I agree this is very different from normal UK BHS teaching. But feeling the horse is what I was taught to do by the trainer Mark Rashid and it is the root of my riding.
The question is what do you feel? And has anyone suggested what you should feel for?
Rashid usually starts by explaiing the beat of each gait. So walk is a 4 times beat and as the horse walks you should feel each of our ips drop (alternately) as the hindlegs of the horse move.
Lots of people think that when your hip rises, that is the point the horse's hind leg rises too. But in fact it is the opposite. Imagine the horse like a table with a leg at each corner. If his right hind leg is off the ground, there is nothing supporting the table at that corner ad it will dip.
When the hind leg of the horse is off the ground, that is the moment you can guide it. For instance in leg yield. But knowing which leg is off the ground will also help you to time your cue for canter.
The movement you feel iunder your seat bones in trot is the same as in walk, but it is now 2 beat.
Feeling the horse move under you and understanding what you feel means that by relaxing or stiffening your seat you can slow down or energise the horse. Rashid taught his studients in a circle in a school to transition up and down simply by thinking the new rhythm,
If you relax and breathe deep and start to experiment with this you will find the horse under you responding and reacting. You are allowing the horse to move forward but you have the choice also to stiffen and thus slow the horse.

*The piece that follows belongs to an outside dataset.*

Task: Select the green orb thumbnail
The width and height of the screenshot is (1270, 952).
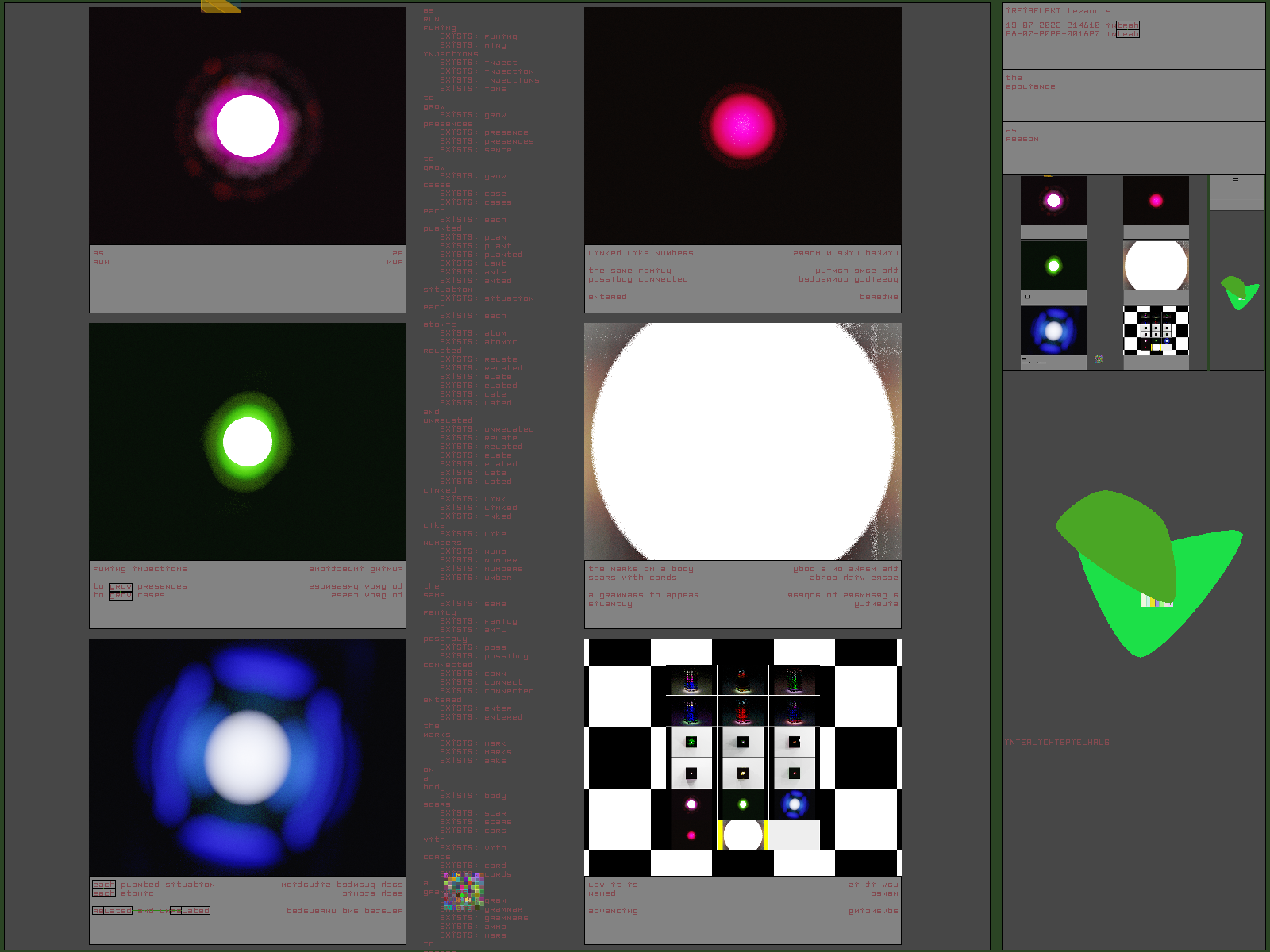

It is an additional and reciprocal means of communicating with the horse through the feel in your seat and your thighs. I found this easy to do from the start of my lessons when I could hardly ride at all. My RI told me that some people never "get it". You may be a very good rider but never use this feel at all.
But if you can work it out with the help of this teacher, it is a great thing to have in ones riding repertoire. Going into canter can be magic.